=== Section Start ===

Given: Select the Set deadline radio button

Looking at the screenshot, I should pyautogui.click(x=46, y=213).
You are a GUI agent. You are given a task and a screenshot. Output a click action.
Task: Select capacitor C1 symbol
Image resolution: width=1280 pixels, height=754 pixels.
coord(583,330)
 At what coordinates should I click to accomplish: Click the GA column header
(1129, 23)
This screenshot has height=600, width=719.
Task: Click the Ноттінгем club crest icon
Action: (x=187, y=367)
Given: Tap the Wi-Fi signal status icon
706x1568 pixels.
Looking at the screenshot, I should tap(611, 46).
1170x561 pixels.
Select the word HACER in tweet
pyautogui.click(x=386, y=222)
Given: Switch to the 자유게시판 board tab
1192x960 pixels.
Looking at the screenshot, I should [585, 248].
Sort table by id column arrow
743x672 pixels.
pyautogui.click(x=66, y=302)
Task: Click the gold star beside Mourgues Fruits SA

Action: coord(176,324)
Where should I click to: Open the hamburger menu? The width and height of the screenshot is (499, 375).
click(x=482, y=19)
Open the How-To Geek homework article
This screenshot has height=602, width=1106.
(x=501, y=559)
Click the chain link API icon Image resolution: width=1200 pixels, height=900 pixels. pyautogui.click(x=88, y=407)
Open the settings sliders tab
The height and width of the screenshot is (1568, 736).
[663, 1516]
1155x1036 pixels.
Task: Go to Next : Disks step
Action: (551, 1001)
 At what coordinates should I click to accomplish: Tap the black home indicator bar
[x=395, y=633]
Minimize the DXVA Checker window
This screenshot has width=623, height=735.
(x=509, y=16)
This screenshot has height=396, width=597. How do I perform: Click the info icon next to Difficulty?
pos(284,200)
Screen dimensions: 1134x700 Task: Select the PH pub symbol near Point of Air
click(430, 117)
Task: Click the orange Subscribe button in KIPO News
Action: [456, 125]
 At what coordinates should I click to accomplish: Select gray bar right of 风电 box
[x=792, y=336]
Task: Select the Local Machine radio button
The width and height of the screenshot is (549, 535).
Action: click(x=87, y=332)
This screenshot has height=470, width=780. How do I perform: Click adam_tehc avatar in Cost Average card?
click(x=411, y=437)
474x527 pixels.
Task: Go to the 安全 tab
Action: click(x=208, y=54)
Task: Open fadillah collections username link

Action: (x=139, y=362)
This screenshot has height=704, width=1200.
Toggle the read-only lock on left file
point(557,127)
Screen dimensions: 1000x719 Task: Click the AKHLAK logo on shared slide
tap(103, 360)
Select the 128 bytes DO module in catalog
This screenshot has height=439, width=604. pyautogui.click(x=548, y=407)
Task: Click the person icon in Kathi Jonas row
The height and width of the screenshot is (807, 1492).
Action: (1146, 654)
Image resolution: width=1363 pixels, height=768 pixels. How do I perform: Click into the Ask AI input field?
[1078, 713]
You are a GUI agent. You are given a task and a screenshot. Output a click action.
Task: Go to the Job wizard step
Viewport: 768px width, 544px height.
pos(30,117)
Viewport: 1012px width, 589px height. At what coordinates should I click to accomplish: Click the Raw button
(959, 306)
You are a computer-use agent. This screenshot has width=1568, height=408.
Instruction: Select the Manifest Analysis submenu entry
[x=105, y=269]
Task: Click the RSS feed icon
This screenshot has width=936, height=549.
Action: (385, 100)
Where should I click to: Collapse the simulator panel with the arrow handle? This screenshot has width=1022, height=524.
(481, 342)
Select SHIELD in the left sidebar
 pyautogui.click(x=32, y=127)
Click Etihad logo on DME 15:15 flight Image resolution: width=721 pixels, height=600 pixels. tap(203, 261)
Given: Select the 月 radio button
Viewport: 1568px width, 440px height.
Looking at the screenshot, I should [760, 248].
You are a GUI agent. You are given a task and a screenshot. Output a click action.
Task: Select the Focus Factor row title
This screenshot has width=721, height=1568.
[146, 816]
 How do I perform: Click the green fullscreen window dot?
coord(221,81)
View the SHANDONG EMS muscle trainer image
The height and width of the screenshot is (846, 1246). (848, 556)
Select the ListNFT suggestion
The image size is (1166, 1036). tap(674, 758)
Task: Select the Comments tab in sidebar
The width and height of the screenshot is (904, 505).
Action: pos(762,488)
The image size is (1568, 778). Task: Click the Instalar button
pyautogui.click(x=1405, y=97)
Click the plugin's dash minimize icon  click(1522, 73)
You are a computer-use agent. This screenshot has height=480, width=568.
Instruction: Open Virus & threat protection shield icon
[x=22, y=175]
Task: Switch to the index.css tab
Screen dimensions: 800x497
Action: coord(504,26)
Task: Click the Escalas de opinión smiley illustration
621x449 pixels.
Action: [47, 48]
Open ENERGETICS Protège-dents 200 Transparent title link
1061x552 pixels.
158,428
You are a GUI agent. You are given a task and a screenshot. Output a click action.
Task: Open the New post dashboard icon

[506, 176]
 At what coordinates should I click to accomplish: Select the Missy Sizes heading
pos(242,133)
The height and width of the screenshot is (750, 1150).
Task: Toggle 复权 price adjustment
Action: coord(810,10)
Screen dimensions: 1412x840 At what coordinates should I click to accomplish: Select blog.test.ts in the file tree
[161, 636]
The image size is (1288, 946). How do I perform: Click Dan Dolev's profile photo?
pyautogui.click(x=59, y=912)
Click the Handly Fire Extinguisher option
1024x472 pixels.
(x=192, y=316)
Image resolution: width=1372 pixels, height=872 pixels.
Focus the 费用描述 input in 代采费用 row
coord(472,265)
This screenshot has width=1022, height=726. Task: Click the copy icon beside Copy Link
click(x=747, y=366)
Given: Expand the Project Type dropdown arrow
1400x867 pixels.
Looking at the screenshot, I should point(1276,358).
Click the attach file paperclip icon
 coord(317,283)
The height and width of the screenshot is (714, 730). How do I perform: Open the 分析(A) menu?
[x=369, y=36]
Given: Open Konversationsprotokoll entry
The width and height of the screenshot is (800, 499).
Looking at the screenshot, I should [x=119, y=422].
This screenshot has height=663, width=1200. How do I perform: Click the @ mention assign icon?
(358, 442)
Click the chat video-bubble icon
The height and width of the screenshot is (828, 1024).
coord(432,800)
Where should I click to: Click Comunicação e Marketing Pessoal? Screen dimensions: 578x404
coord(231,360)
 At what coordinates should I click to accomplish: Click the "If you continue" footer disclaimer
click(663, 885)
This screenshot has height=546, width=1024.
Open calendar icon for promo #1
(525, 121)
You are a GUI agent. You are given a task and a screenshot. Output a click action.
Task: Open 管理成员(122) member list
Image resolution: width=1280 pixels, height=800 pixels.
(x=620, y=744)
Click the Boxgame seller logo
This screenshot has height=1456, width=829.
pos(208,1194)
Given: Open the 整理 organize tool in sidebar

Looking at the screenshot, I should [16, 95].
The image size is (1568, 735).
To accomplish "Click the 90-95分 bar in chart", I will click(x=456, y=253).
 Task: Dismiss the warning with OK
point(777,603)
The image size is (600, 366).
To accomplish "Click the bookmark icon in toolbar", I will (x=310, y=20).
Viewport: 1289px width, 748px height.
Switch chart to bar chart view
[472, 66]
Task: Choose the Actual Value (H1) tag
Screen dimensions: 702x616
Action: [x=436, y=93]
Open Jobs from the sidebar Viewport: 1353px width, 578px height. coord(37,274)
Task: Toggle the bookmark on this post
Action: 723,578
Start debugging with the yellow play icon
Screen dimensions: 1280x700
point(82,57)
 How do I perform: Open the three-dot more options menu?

=== Section End ===

> [Task brief]:
Look through the entries for the string "title". Every line that has it belongs in the answer.

> [Reply to the task]:
Task: Select the Focus Factor row title
Open ENERGETICS Protège-dents 200 Transparent title link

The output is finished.